The document's heart is a series of recommendations from each of six well-integrated work groups: Access and Non-Discrimination, Integration in Practice, Comparative Effectiveness Research and the Patient-Centered Outcomes Research Institute, The Healthcare Workforce Prevention and Wellness, and Current Procedural Technology (CPT) Codes.

The work wasn't blue sky. All but one of the work groups was linked to a relevant portion of the Affordable Care Act (ACA). The outlier, CPT, included two members of the American Medical Association's advisory panel.

Jonas, who headed the NIH Office of Alternative Medicine in the mid-1990s, offers this appraisal: "The IHPC policy report is the product of one of the most collaborative, multi-stakeholder processes in the entire integrative medicine industry. It should be carefully attended to by practitioners and policy makers alike."

All good, so far. But why wasn't the report published a year ago? Why hasn't it been available to guide active participation at a half dozen federal agencies?

The question brings us to the second of IHPC chair Wisneski's notices and the Achilles heel for integrative health policy work. The field has not yet chosen to step and fund necessary lobbying. With Kahn's leadership, IHPC engaged some of the regulatory relationship-building recommended and necessary. Some CPT coding language was changed. Key appointments were recommended, among those the position eventually received by Goertz and Kahn. But funds were drying up. The report was back-burnered. Kahn, after a half-dozen years of underpaid, Sisyphean work, decided to leave IHPC's directorship and move to an essentially volunteer national policy adviser role.

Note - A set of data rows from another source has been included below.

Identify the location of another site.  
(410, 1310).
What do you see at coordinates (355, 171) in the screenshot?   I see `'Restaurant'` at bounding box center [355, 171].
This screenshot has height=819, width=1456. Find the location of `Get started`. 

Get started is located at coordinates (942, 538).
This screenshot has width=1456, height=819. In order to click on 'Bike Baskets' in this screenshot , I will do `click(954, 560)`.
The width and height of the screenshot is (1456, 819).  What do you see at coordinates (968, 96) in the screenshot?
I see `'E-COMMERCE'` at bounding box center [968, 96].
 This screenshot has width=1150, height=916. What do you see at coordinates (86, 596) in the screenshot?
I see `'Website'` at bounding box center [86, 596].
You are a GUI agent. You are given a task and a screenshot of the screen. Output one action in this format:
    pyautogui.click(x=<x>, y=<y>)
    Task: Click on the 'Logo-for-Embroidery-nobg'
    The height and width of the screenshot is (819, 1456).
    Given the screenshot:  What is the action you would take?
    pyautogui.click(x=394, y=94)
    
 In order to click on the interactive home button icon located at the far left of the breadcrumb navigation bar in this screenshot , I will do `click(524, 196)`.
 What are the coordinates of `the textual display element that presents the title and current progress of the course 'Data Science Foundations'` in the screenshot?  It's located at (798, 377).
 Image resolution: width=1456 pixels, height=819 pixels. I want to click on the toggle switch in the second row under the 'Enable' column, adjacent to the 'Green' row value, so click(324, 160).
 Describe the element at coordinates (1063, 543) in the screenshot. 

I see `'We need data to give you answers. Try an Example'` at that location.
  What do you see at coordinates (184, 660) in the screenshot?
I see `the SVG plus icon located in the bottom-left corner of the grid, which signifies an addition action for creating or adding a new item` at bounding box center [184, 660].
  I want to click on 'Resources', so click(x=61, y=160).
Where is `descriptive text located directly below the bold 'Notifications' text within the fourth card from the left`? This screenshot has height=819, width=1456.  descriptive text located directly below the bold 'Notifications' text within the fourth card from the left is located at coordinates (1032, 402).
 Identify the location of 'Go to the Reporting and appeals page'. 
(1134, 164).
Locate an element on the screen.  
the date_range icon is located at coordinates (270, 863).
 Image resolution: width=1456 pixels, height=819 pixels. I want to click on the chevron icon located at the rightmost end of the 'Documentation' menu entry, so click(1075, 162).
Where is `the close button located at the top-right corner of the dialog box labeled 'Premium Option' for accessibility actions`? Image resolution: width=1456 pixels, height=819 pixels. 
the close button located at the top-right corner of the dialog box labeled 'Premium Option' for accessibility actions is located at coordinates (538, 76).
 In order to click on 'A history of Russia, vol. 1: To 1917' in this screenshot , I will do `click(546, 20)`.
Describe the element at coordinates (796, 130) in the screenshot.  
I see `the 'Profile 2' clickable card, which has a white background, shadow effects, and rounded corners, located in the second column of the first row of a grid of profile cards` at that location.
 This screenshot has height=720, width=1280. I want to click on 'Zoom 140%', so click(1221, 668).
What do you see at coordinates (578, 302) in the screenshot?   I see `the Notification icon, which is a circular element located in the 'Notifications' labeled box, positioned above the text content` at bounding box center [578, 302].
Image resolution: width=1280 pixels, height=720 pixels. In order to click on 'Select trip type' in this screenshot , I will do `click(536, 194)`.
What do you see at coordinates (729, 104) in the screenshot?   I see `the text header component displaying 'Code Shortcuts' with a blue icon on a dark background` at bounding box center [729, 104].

I've observed IHPC for a decade. It typically finds a way, if long on mission and short on fuel. Wisneski's note indicated that IHPC had cobbled together the funds to advertise for a new executive director, half-time for starters. Interested?

Help wanted. Wisneski calls it "the opportunity of lifetime, for the right person." That someone must enjoy an ancient method of community organizing: grow the organization, advance the mission, increase the funding base, grow your salary and staff, move the stakeholder agenda.

Help is definitely needed. If integrative medicine is to transform itself from a puer aeternis into a responsible participant in shaping U.S. policy, this strategic plan under the Affordable Care Act needs contributors, more Partners for Health and deeper pockets. The blueprint is there. The table is set. More individuals and organizations must chip in.

Where are the philanthropic agents of change who will forego the charitable deduction because moving this work, in this moment, can be a tremendous legacy -- and a good deal of fun?

It's not clear yet whether the field will step up to the opportunities in this report. If yes, the nation's potential for a health focus will be boosted toward the top of the agenda rather than remain on the menu.